**TEXT TO READ**:
The Poisson distribution (at least the Poisson implemented in brms
) is defined so that the mean is equivalent to the variance. It cannot vary within some range.
Fortunately, you have a few off-the-shelf options in brms to accommodate discrete data like number of offspring. As noted by @Solomon , the negative binomial is a natural choice if your data are over-dispersed relative to the Poisson. A good way to evaluate under/over-dispersion is with ppc_rootogram()
from the tidybayes
package.
In my experience working with number of offspring, I often find that the number of young fledged is actually under-dispersed relative to the Poisson. If that’s the case with your data, I can offer a couple of alternatives. First, the Conway-Maxwell Poisson distribution is available in brms as an “experimental option” using family = brmsfamily("com_poisson")
. This distribution can accommodate both under- and over-dispersion. Please be aware that the current implementation uses a parameterization of the COM Poisson that offers much slower sampling, although that may not be an issue if your dataset is relatively small (hundreds of rows).

**INFORMATION SUPPLIED**:
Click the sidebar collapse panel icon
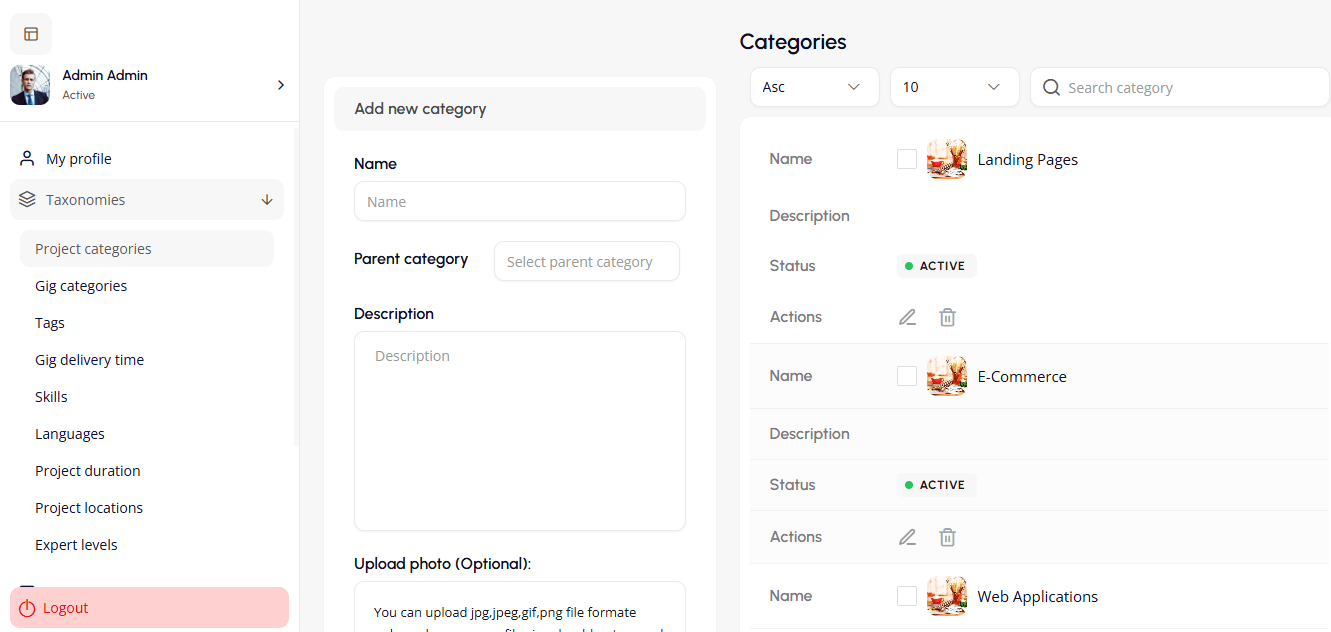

* * *

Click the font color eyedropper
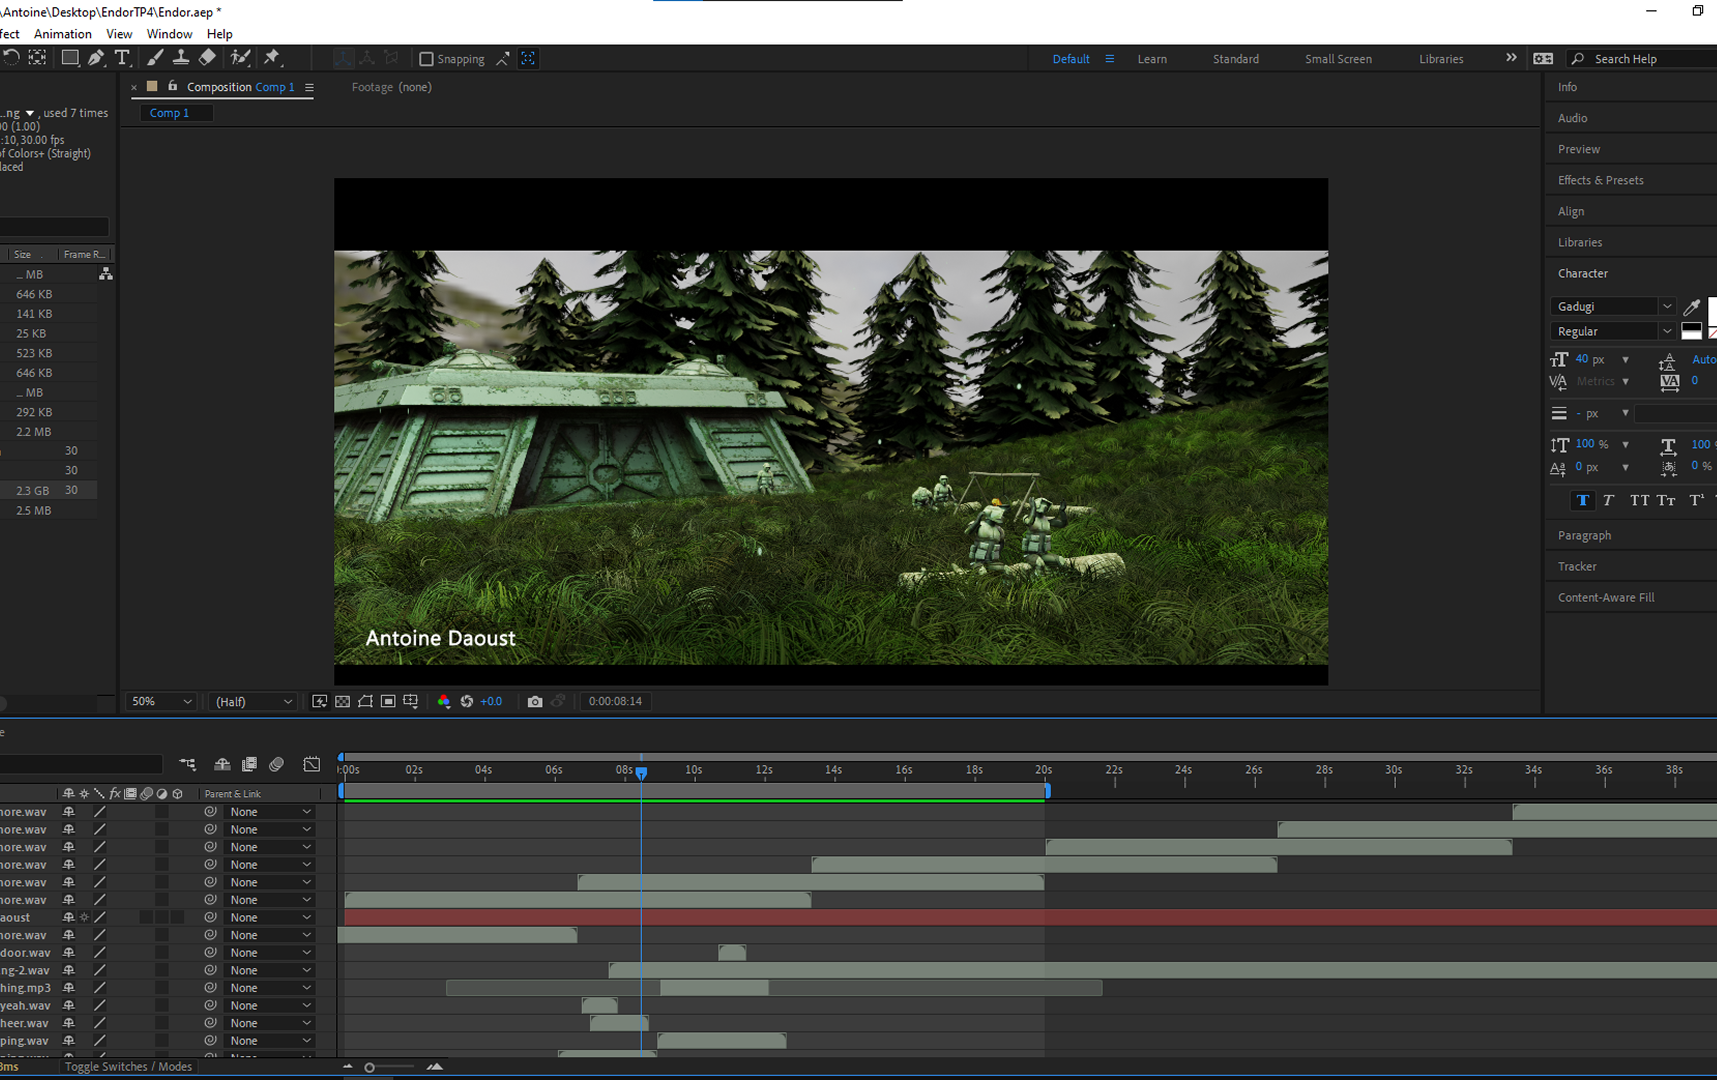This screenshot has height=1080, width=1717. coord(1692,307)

**LIST OF TASKS**:
A. In the brms post, which family argument makes the Conway-Maxwell Poisson distribution available?
B. Name every probability distribution that the brms post mentions.
C. Transcribe the passage of the brms post starting at "The Poisson distribution" and ending at "is with ppc_rootogram()".
The data above are not needed for what follows.

**RESPONSES IN ORDER**:
A. family = brmsfamily("com_poisson")

B. Poisson, negative binomial, Conway-Maxwell Poisson

C.
The Poisson distribution (at least the Poisson implemented in brms
) is defined so that the mean is equivalent to the variance. It cannot vary within some range.
Fortunately, you have a few off-the-shelf options in brms to accommodate discrete data like number of offspring. As noted by @Solomon , the negative binomial is a natural choice if your data are over-dispersed relative to the Poisson. A good way to evaluate under/over-dispersion is with ppc_rootogram()